Items listed in a dataset
___

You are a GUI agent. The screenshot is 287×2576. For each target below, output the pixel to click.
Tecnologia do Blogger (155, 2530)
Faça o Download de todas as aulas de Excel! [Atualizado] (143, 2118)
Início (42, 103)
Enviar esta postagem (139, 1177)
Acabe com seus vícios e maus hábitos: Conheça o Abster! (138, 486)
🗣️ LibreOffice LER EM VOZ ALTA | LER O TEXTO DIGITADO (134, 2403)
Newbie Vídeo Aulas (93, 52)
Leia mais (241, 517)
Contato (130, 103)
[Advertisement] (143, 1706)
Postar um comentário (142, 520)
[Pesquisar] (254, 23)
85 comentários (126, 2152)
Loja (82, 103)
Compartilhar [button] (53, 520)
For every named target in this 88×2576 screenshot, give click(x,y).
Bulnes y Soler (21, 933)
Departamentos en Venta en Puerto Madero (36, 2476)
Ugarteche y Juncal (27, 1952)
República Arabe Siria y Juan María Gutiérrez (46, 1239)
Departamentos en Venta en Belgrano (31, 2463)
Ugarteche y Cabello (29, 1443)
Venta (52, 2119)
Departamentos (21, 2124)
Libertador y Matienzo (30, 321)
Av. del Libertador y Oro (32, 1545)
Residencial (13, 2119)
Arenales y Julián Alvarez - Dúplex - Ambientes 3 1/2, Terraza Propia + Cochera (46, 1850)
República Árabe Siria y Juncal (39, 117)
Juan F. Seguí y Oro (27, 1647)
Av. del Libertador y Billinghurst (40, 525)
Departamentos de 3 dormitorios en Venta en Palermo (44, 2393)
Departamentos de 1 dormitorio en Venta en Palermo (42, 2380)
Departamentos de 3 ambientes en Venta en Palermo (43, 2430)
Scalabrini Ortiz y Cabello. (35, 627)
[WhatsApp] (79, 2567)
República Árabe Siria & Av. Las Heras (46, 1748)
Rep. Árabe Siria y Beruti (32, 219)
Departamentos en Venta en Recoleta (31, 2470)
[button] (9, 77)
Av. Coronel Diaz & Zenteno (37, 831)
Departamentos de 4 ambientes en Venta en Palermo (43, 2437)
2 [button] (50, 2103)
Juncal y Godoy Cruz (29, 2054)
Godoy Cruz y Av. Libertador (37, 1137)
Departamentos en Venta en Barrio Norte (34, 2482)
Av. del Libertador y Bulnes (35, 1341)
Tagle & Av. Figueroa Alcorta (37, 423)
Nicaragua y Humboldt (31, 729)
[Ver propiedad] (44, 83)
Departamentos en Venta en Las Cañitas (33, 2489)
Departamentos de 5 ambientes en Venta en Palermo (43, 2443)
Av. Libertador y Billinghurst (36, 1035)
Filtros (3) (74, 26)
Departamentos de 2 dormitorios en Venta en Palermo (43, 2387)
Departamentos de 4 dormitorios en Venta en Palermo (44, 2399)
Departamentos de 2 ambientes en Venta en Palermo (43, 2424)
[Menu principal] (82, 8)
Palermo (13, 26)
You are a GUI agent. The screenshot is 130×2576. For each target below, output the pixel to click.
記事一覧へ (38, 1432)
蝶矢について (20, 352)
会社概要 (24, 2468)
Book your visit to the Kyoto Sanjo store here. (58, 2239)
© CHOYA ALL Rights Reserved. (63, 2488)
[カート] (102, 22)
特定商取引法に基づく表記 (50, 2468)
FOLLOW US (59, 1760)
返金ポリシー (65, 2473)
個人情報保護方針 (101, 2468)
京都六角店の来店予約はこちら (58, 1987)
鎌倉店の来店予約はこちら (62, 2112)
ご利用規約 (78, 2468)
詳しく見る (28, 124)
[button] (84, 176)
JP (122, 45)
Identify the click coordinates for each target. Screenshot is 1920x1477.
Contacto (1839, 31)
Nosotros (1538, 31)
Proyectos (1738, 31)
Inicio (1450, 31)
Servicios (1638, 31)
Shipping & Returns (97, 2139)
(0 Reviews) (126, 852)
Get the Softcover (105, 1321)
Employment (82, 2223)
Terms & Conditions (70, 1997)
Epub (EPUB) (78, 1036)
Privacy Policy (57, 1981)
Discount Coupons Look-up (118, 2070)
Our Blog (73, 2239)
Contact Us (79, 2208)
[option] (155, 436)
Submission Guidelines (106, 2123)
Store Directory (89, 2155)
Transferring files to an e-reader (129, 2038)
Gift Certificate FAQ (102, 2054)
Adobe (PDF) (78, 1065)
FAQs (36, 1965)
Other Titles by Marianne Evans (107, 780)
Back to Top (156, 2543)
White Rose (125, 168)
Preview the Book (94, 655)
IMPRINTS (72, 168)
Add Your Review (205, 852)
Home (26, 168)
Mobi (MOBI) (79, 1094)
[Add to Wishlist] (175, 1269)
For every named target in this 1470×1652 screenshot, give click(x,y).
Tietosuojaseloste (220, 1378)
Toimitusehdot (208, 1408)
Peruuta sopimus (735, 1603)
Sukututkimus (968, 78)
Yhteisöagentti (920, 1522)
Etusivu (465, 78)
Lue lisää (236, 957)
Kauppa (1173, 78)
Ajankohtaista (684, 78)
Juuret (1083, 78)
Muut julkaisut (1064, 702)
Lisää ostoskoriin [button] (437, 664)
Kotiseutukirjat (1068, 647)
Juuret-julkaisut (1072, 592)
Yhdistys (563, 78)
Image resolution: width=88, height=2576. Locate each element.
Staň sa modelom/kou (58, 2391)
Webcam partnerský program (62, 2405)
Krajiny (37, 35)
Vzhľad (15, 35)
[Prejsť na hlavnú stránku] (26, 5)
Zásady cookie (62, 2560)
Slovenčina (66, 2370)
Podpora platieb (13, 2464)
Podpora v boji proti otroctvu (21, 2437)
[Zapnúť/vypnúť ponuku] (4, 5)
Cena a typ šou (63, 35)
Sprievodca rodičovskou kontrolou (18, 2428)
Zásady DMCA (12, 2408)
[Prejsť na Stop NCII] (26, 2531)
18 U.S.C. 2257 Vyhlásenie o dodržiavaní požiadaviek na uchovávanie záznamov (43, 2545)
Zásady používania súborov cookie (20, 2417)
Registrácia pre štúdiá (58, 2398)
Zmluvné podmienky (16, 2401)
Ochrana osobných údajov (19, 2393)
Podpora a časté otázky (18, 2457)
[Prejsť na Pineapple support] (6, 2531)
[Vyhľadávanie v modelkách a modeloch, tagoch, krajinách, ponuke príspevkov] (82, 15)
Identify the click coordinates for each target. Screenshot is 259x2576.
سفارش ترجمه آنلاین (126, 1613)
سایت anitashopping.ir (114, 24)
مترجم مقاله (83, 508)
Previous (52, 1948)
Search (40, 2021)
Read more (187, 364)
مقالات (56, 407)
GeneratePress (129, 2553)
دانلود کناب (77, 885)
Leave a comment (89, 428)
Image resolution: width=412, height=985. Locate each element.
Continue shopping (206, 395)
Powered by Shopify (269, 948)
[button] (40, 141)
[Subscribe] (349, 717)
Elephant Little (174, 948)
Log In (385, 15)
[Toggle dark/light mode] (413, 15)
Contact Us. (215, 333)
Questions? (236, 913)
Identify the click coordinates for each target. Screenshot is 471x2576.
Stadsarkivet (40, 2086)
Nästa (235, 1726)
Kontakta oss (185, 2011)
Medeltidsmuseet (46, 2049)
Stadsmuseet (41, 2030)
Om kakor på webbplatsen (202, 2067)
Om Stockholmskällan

___

# TASK DESCRIPTION:
Please filter the data down to the lines containing the word "Árabe".

# SOLUTION BELOW:
República Árabe Siria y Juncal (39, 117)
República Árabe Siria & Av. Las Heras (46, 1748)
Rep. Árabe Siria y Beruti (32, 219)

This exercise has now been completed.